Итак, Гай Лонгин зябко поежился, после чего решительно откинул шерстяное покрывало. Уже светало, и пора было вставать. Пора было будить неженок и лежебок, набранных в Сирии и Самарии, умеющих лишь жрать да пить. Триарий поднялся и, оправив тунику, направился к двери. Оставшаяся на ложе женщина сонно вздохнула и потянула на себя край покрывала. Лонгин, подавляя зевок, посмотрел на нее.
По праву старого и заслуженного воина он спал в небольшой комнатушке отдельно от прочих солдат. Он получал удвоенное жалованье и не назначался в ночные дозоры. И еще он мог позволить себе женщину, ибо у него был свой угол и водились деньги для того, чтобы купить любовь продажной девки из предместья. Эта была не больно-то хороша в постели, и триарий машинально подумал, что следует выгнать ее и подыскать другую, побойчей и помоложе. С этой мыслью он вышел в коридор, соединявший помещения дворца Ирода, отданные под казармы. Стоявший в дальнем конце коридора легионер кивнул Лонгину, тот небрежно махнул в ответ рукой. В этой чертовой стране, ставшей по воле императора римской провинцией, было неспокойно, и потому прокуратор приказал удвоить караулы и взять под охрану не только городские ворота и свою резиденцию, но и все здания, где проживали римляне. Даже у постоялого двора, предназначенного для мелких торговцев, отныне стоял караул из двух воинов.

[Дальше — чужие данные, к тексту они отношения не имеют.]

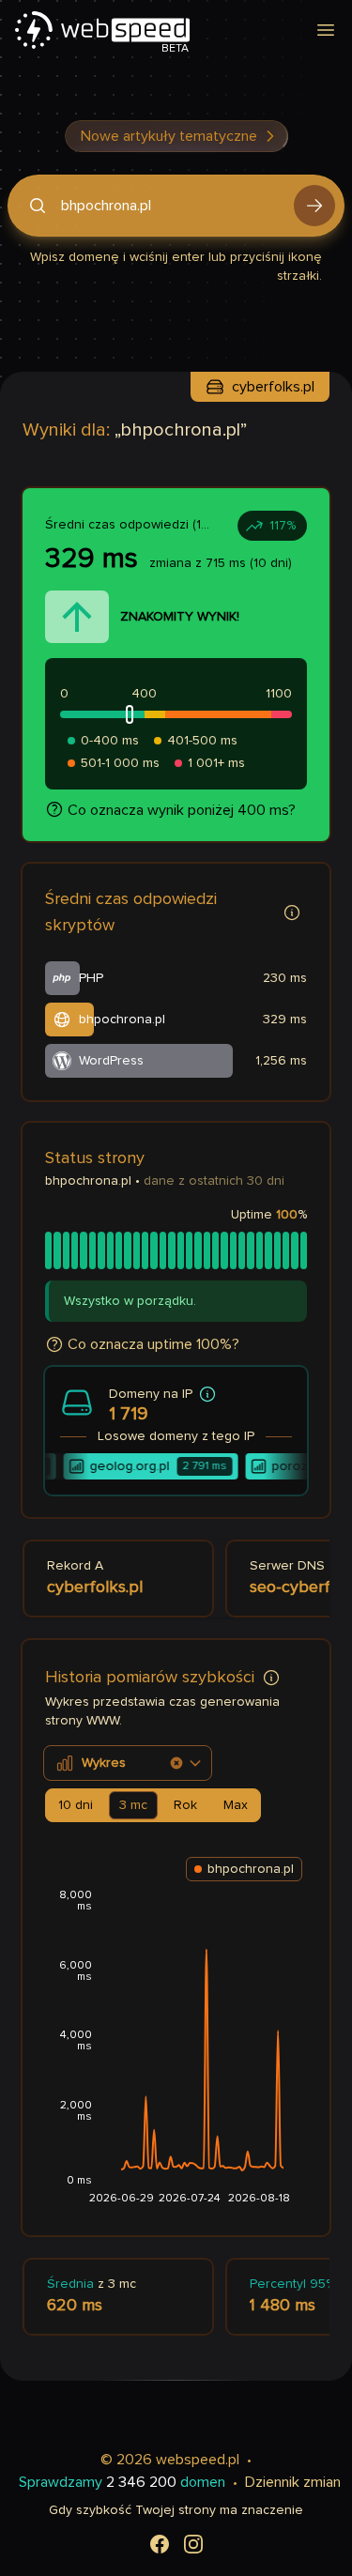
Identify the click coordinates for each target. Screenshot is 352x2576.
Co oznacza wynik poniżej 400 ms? (182, 810)
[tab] (75, 1805)
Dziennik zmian (293, 2482)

Еще раз зевнув, Лонгин приотворил дверь в соседнее помещение, где спали легионеры. Три ряда дощатых нар, на которых храпели, ворочались и чесались во сне легионеры. В воздухе висел густой запах немытых мужских тел, чеснока и кислого перегара, какой остается после дешевого вина. Триарий невольно поморщился. Потом он крикнул прямо в темноту, едва разрушаемую тусклым светом, льющимся из небольших, расположенных почти под сводом окон-щелей:
— Подъем! — Лежебоки, как он и ожидал, и ухом не повели. — А ну, пошевеливайтесь, лежебоки! — рявкнул Лонгин. — А не то я прикажу принести свежих розог и как следует почешу ваши заплывшие задницы!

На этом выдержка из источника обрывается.